Panama Ambassador to the Philippines, H.E. Rolando A. Guevara Alvarado, is also bullish, “We are faster, more expedient. We can control the urgencies because we have direct control now of printing, not only the CTs but also the seamen’s book.”
And this is within the day of application; or day following if filed in the afternoon.
According to Gerry Buchanan, Managing Director-LISR (Far East), Liberia has never been audited because EMSA has never considered it. Yet, Liberia issues original certificates and endorsements all accepted by IMO, PSC and EMSA globally.
Her Sea System is an on-line portal for the electronic submission of seafarer applications through vetted agents appointed by shipowners granted access with a password on a protected portal.
Seafarers may verify documents 24/7 through the Liberian website and app FlagState.
The Sea System is an on-line digital connectivity that completes transactions even off-site (without physical presence). In a recent visit to a CrewConnect Conference, Buchanan heard firsthand from clients how easy and cheaper to use the Sea System.
Parties may validate things from Jeck Roque at Auriga Maritime who deals with major Flags and has insight into and experience with all those systems.
Liberia claims leadership in electronic systems, the first and years ahead to issue electronic statutory certificates. Arguably, this service saves time and money in a fully-secured environment.
WayPoint is another on-line portal to apply, pay, and print compliance certificates such as WRC and BCLC which must be renewed annually. The larger the fleet the greater the workload — WayPoint reduces processing time and net cost of the certificates.
Liberia is a leader in technical innovation, recognized by organizations of experts. Among these is the E-ORB system, top choice for 2017 of Lloyd’s List-Americas, Lloyd’s List-Asia and NAMEPA for reliably identifying risks and helps owners prepare for PSC inspectors, CBT for cyber and ship security.
Leo M. Bolivar has guided Marino World on the island republic’s views. Bolivar is the Country Manager of International Registries (Far East), a representative office in Manila affiliated with the Marshall Island Maritime and Corporate Registries.
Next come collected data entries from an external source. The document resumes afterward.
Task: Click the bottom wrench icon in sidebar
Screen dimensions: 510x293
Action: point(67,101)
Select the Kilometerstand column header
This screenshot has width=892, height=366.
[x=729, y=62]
The latter provides administrative and technical support to the Republic of the Marshall Islands maritime registry and non-resident domestic corporate programs. More info and online services are at www.register-iri.com.
Following their internal protocol on external communications, Bolivar asked their Seafarers’ Division and Marketing and Communications Department in Reston for them to answer.
EMSA has never requested to audit since the Republic of Marshall Island (RMI) is an “Open Register” and not a major supplier of labor to the industry. Also, there are very few maritime training schools in the Marshall Islands proper.
The RMI just completed an independent verification audit of STCW processes by an IMO recognized competent person, a representative of Transport Canada. No non-conformities were discovered in the latest audit.
RMI offers seafarer documentations. Seven of its 27 offices worldwide are authorized to issue STCW documentation which include Manila.
All STCW certificates of competency, endorsement, and proficiency are issued by RMI offices, also certificates that allow service on offshore units and on RMI flagged mega yachts.
These are available on-site and on-line once applicant is fully vetted and associated documentation has been verified. EMSA has never issued any rejection on RMI certifications.
RMI has consistently been shown on the IMO-Paris MOU “White List” of compliant vessels, fully compliant with all applicable IMO Conventions for seafarer training and safety.
RMI believes her Shipping Registry offers better quality and service. Offices around the world are staffed with maritime and port state professionals enabling her to supply owners and operators with the information, documentation, and expertise to safely and efficiently operate in all waters around the globe.
Marshall Islands takes faith in the Human Element to safeguard seafarers and ships, to protect the marine environment. Appropriate manning and training are vital to the maritime industry.